__TEXT PASSAGE__
-------------------------

The Help to Buy equity loan scheme closed to new applications in October 2022, but the need for first-time buyer support has only grown. According to the Office for National Statistics (ONS), the average UK house price reached £290,000 in late 2025 — meaning a typical first-time buyer needs a deposit of £14,500 to £29,000 even at 5–10%. MoneyHelper data shows that Shared Ownership completions rose 18% in the year following Help to Buy's closure, as buyers turned to alternative government-backed routes onto the property ladder.
"With Help to Buy gone, first-time buyers need to be strategic about which scheme fits their circumstances. A Lifetime ISA gives you a guaranteed 25% return on up to £4,000 per year of savings — that is unbeatable if you have a few years to save. For those who need to buy sooner, Shared Ownership with a 5% deposit on your share can get you into a property with as little as £5,000–£7,000 upfront."
— Sarah Mitchell, Chartered Financial Planner
Understanding the End of Help to Buy
The Help to Buy scheme was introduced in 2013 to assist first-time buyers in purchasing new-build homes with a smaller deposit. However, with its conclusion in October 2022, many are left wondering what options remain to support homeownership.
The UK government has rolled out several alternatives aimed at helping buyers with lower incomes or those who struggle to save for a deposit. These alternatives are designed to make homeownership more accessible, especially in a challenging housing market where property prices continue to rise.

-------------------------

__WRITTEN REQUEST__
Please say whether each statement below agrees with the passage on first-time buyer schemes, answering yes or no and quoting the deciding words. 1. The Help to Buy scheme was introduced in 2013. 2. Shared Ownership completions fell in the year after Help to Buy closed. 3. A Lifetime ISA adds a 25% return on up to £4,000 of savings per year.

__GIVEN DATA__
-------------------------

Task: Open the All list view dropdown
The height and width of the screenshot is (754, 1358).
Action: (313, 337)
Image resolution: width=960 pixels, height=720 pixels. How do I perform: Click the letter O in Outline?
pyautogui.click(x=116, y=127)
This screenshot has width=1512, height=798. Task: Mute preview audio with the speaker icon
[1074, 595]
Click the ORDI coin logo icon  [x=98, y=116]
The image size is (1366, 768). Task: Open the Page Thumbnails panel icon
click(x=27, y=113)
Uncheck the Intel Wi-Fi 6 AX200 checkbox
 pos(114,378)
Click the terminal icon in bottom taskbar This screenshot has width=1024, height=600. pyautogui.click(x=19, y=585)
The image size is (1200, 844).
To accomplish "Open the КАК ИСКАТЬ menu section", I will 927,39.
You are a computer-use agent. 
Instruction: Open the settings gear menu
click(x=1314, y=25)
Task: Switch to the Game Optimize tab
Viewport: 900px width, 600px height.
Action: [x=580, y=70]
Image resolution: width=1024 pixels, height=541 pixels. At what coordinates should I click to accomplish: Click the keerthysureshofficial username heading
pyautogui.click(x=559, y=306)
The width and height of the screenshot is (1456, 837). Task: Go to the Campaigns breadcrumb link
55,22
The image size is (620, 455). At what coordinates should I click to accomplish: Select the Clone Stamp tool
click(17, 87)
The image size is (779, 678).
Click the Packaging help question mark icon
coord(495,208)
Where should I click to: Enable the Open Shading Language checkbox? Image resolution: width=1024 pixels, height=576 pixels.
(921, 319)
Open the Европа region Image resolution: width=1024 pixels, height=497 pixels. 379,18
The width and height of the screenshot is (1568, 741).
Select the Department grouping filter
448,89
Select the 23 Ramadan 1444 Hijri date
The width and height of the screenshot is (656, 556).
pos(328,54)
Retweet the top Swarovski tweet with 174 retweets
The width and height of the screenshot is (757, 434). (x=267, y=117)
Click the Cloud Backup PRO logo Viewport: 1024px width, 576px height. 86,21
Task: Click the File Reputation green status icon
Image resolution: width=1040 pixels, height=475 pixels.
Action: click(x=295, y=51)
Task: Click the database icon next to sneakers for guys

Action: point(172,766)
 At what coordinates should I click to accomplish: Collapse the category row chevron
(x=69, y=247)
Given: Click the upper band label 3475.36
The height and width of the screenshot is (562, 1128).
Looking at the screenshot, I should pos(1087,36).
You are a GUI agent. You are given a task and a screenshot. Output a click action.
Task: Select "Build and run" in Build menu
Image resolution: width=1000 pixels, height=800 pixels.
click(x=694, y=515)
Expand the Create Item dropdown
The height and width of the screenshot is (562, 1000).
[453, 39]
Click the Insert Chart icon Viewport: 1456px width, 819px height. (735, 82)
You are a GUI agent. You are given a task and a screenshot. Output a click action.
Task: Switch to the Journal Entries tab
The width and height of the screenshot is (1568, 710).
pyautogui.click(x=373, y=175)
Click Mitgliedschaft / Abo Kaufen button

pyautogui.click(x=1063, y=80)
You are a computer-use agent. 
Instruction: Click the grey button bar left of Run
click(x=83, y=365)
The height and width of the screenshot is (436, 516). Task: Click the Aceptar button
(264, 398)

-------------------------

__RESPONSE FOR THIS EXERCISE__
1. Yes: "The Help to Buy scheme was introduced in 2013"
2. No: "Shared Ownership completions rose 18% in the year following Help to Buy's closure"
3. Yes: "A Lifetime ISA gives you a guaranteed 25% return on up to £4,000 per year of savings"